JavaScript Packers

JavaScript packers are programming technique in JavaScript for developers who wanted to provide encryption for their application. Since this is considered a challenging process, this technique often requires an application that will serve as the “packer” for the code.

By providing encryption, developers hope that they would be able to provide extra security for their JavaScript and Ajax based application. As Ajax and JavaScript are very susceptible to attacks, an additional tool for increasing its security should be seen as a good thing.

But recent reports suggested a different story. Security companies are now advising developers to avoid JavaScript packers as much as possible. Instead of increasing the security of the online application, it will only increase their susceptibility to attacks. JavaScript packers might even use resources of JavaScript which will slow down the application.

Unfortunately, the presence of JavaScript packers will not prevent attacks as the online application could still be decoded with simple and free tools online. Caffeine Monkey could show the entire code of the application in text format in seconds.

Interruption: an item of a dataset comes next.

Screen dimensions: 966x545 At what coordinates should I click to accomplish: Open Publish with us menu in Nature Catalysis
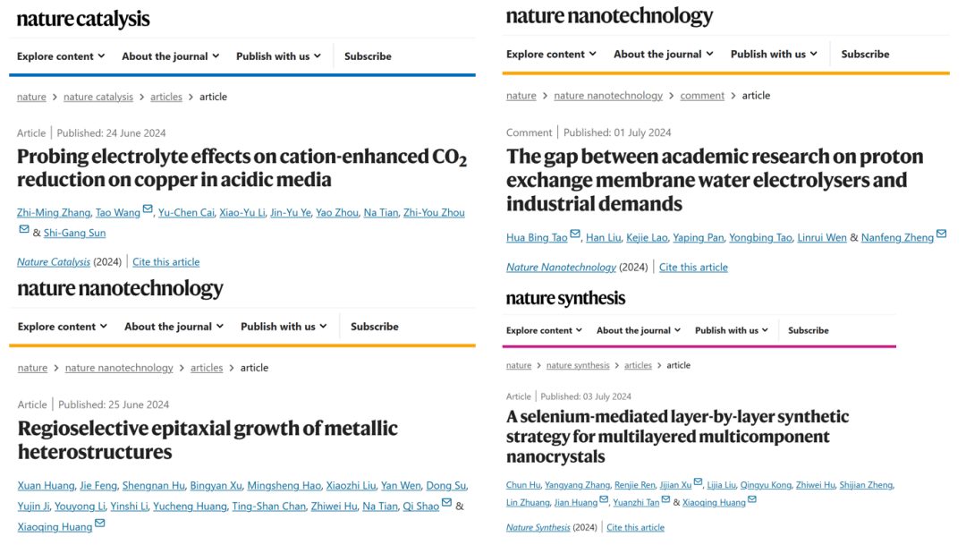coord(278,56)
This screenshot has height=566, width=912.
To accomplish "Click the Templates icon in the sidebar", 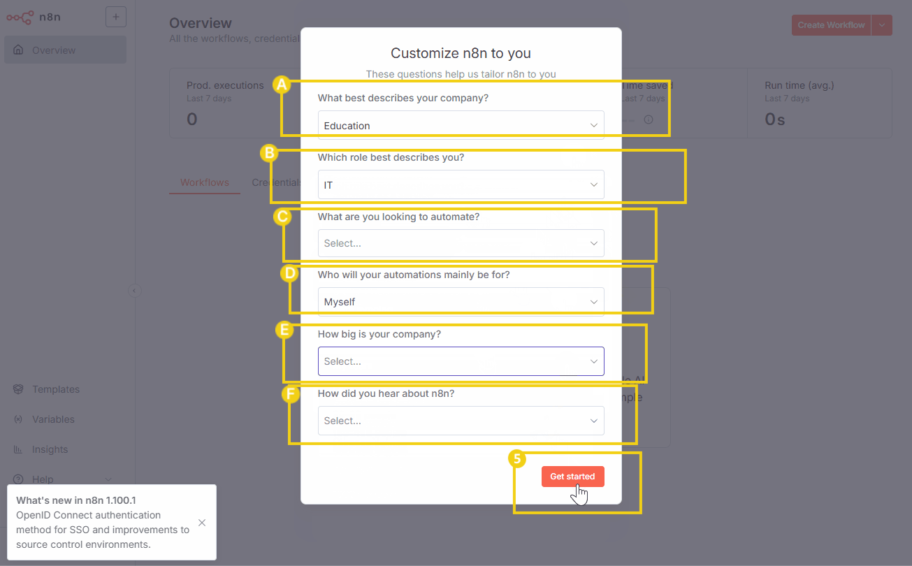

The presence of JavaScript packers is now interpreted by attackers as a “hint” that something is being kept there. All they need to do is run Caffeine Monkey, extract the code and develop a script that could defeat the code. Instead of scaring the would-be attackers, JavaScript packers only invite them.

Targeting the Web Server

In insecurity provided by JavaScript packers is based on the fact that it only provides protection on the code, which is also highly dubitable. But granted that they do protect the application’s coding, JavaScript packer or more accurately, the developer misses what’s even more important – the security of the web server.

An Ajax or JavaScript based application is still a client side application. But no online application in the world will work without the web server. With an efficient web server, the Ajax based application could easily stream data without refreshing its entire content.

Attacks do not target the client side interface since the information is too small. But if attacker targets the web server, the attacker will practically know everything about the application including the user’s information. They can simply place a small script there to hijack the entire application and retrieve personal information at will.

Being Obscure is Not Secure

There is the general idea that obscuring your application could actually mean increased in security. While it is highly dubitable that JavaScript packers could actually obscure your application, this concept is not true at all. Obscuring your application will only affect users since they will have a hard time working with the application. Obscurity is never a challenge to attackers. In fact, obscurity is helpful to attackers since they will target applications that try to be obscure.

Instead of focusing on the client side, increase security on the web server while securing the coding of the client side. JavaScript packers will only lead to false sense of security that could place the website and the business attached to it in massive security concerns.